The Trump Taj Mahal casino in Atlantic City has been closed for six months (cue reminder that Donald Trump somehow ran multiple casinos into the ground). It will not be opening any time particularly soon, but it does look like it will have new life breathed into it, as its sale to Hard Rock International was finalized on Friday.

The Taj Mahal was owned by billionaire investor and current special advisor to President Trump (funny how that works), Carl Icahn. Icahn was the largest debtholder of Trump Entertainment Resorts when that company entered its billionteenth bankruptcy proceeding in September 2014. When the company came out of bankruptcy in February 2016, Icahn took over the Taj Mahal.

One would have expected that to be a good thing. The guy had billions and also owned the Tropicana, so he supposedly knew what was up. Icahn also said he would plow $ 100 million into the Taj for much needed updates. The catch there, though, was that he wanted tax breaks from New Jersey and Atlantic City and concessions from the Unite Here Local 54 union. He got the latter (union members lost their healthcare and pension benefits) but not the former, so he never injected that $ 100 million.

Once Icahn took over, the union attempted to get its members’ benefits back via negotiations, but when Icahn wouldn’t play ball, about 1,000 union members went on strike on July 1st, 2016. The next month, it was announced that the Trump Taj Mahal would close, with the company blaming the striking employees.

The Taj Mahal closed on October 10th, 2016.

While there were reports that Icahn was in talks with casino operators to sell the property, he said in January 2017 that the casino was not for sale. It was thought that he was going to attempt to re-open it with non-union labor.

Shortly after he Icahn said he wasn’t looking to sell the Taj, Atlantic City Mayor Don Guardian expressed his thoughts to reporters of a State of the City address:

It’s the worst of the worst, things like that. Taj Mahal was the crown jewel before the Borgata in Atlantic City. It’s a great facility, but it didn’t get that $ 100 million face lift that the other properties got in Atlantic City and so you knew it when you walked in there. But it’s a great property; I really hope that Mr. Icahn, if he doesn’t want to build, sells it…and lets someone else come in and do it.

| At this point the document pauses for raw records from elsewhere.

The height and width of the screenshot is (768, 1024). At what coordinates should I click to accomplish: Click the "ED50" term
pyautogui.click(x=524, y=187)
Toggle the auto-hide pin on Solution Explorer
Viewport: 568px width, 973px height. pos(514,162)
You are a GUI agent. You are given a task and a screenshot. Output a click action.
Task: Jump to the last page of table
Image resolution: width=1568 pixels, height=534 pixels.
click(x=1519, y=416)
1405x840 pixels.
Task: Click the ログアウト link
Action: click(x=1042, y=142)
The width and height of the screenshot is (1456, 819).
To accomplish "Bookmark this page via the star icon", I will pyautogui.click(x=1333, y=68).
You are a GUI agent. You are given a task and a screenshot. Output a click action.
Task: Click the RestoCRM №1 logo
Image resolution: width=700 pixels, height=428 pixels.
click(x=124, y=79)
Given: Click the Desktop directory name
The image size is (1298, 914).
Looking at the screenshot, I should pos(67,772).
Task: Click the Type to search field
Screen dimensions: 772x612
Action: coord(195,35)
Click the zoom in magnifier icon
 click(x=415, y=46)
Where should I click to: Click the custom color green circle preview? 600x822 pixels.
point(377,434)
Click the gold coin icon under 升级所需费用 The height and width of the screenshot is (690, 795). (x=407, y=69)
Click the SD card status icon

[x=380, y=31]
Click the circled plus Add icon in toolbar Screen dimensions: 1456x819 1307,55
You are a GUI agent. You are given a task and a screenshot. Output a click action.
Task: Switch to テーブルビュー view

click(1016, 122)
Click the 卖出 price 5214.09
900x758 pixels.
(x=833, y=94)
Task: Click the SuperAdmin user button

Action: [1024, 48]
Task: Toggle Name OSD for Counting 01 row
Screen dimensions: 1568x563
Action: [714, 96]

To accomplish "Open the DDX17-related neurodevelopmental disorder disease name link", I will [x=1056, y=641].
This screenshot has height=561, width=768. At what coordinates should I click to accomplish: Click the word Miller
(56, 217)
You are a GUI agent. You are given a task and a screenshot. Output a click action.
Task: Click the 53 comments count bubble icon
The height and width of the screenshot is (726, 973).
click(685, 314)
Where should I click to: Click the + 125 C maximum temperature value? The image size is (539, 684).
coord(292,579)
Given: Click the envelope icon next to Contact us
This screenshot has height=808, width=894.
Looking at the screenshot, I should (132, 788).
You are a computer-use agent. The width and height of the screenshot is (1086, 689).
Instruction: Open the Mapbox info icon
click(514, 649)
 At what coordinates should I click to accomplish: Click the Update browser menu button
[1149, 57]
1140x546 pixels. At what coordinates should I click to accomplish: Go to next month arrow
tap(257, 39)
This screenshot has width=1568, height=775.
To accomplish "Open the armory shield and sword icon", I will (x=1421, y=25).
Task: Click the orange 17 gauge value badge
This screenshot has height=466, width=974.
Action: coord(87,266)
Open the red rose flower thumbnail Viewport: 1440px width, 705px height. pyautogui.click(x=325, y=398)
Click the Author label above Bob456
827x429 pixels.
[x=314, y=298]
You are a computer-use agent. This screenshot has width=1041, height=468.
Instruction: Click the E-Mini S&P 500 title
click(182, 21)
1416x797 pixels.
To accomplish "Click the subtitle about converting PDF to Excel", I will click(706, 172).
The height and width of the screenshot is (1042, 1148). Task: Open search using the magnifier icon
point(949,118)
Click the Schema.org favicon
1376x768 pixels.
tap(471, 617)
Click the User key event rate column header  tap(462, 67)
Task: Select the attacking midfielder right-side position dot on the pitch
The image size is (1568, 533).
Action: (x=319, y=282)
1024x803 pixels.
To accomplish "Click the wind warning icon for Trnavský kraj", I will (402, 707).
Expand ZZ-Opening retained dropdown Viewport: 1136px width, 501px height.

He doesn’t have any faith in the city, I get it, or the state…but don’t let us lose that building and leave it vacant on the Boardwalk. We need the thousands of jobs, we need the taxes, and we need the type of activity that it draws to bring people to Atlantic City.

Upon hearing that, Icahn piped up, saying he would sell the Taj Mahal to Guardian for $ 300 million, the amount Icahn had allegedly lost on the property.

Fast forward a couple months to early March and Icahn agreed to terms with Hard Rock International, a deal which was finalized last week. No dollar figures have been made public. Hard Rock has a press conference scheduled for Wednesday, during which company reps will presumably explain their plans for the casino. They have already said they want to re-open it next spring.

“We are excited to be part of this revitalization of Atlantic City creating thousands of jobs to help local employment,” said Jim Allen, chairman of Hard Rock International, in a statement in March. “We are 100 percent convinced Hard Rock Hotel and Casino Atlantic City will be a success.”